Apotheker’s brief reign at HP wasn’t all in vain, he did oversee the acquisition of Irishman Mike Lynch’s Autonomy Corporation for stg£7.8bn, which concluded in October and which will give the tech giant an infinite advantage in the world of big data and analytics.
1,000 jobs at Intel
Intel Corporation had a lovely post-Christmas surprise for Ireland early in 2011 when it stunned the country with the news that 1,000 new jobs were to be generated in Leixlip, where it already employs around 4,000 people. The project will create 200 high-level technology jobs, as well as 850 construction jobs.
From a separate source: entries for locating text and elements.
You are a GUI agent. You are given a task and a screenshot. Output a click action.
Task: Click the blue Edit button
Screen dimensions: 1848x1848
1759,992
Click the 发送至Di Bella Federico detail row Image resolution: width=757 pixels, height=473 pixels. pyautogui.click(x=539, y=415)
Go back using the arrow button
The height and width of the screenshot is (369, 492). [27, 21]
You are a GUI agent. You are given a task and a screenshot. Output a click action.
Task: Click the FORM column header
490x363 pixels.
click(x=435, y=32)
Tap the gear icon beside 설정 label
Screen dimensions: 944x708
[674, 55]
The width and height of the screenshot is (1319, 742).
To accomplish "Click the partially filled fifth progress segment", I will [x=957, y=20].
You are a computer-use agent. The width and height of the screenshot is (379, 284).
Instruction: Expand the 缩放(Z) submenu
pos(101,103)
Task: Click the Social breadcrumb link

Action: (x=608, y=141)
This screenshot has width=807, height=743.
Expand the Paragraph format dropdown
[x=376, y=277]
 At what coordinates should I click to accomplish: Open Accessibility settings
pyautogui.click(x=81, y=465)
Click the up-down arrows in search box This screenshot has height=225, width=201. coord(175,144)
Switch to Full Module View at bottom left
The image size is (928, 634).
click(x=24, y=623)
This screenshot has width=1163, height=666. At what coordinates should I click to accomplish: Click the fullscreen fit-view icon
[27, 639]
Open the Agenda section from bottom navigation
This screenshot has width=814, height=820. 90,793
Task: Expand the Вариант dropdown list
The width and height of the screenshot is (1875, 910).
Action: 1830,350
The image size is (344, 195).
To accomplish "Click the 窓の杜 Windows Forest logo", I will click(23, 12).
“The fact that a global leader such as Intel, which has already invested close to US$7bn in Ireland, has chosen to invest a further $500m here is an enormous vote of confidence and endorsement of Ireland as a competitive location for global investment,” said a jubilant IDA Ireland CEO Barry O’Leary.
Twitter comes to Dublin
In fact, the Intel news was to set the tone for what was going to be an extraordinary year for Ireland on the tech jobs front. The icing on the cake came in September, when in the form of a single tweet IDA Ireland revealed that Ireland had fought off the UK in winning Twitter’s EMEA HQ for Dublin.
While the exact number of jobs has yet to be confirmed, Twitter joins an impressive coterie of Silicon Valley’s who’s who, from Google and Facebook to Zynga, LinkedIn, Amazon and many others who are giving Dublin the reputation of ‘Internet Capital of Europe.’
IBM acquires Cúram
On the indigenous software front, it emerged in December that Irish software company Cúram was to be acquired by one of the world’s biggest technology companies, IBM, for an undisclosed sum, an event which underscores the high quality of Irish software and Irish technology management teams.
Cúram, which means “care and protection” as Gaeilge, was founded in 1990. One of the company’s investors is State agency Enterprise Ireland.
After the acquisition is completed, Cúram will be integrated into IBM’s Software Group, which is a key driver of growth and profitability for the company.
Venture capital outlook for 2012
If the global downturn taught us anything as a nation, it is that Ireland needs a healthy and vibrant indigenous technology scene. However, as we enter into 2012, the key will be ensuring there is a healthy supply of venture capital funding.
In October, the Irish Venture Capital Association revealed that Irish tech firms raised €161.9m from investors in the six months to June 2011. However, the chairman of the Irish Venture Capital Association warns there could be a shortfall of €1.5bn from 2012 over the next five years, which will affect follow-on investments.
IVCA chairman Maurice Roche, a partner with Delta Partners, said the €161.9m represented a 58pc increase on investments that were made during the same period last year.
“The figures reflect a welcome increase in funds raised despite the global credit crisis,” said Roche.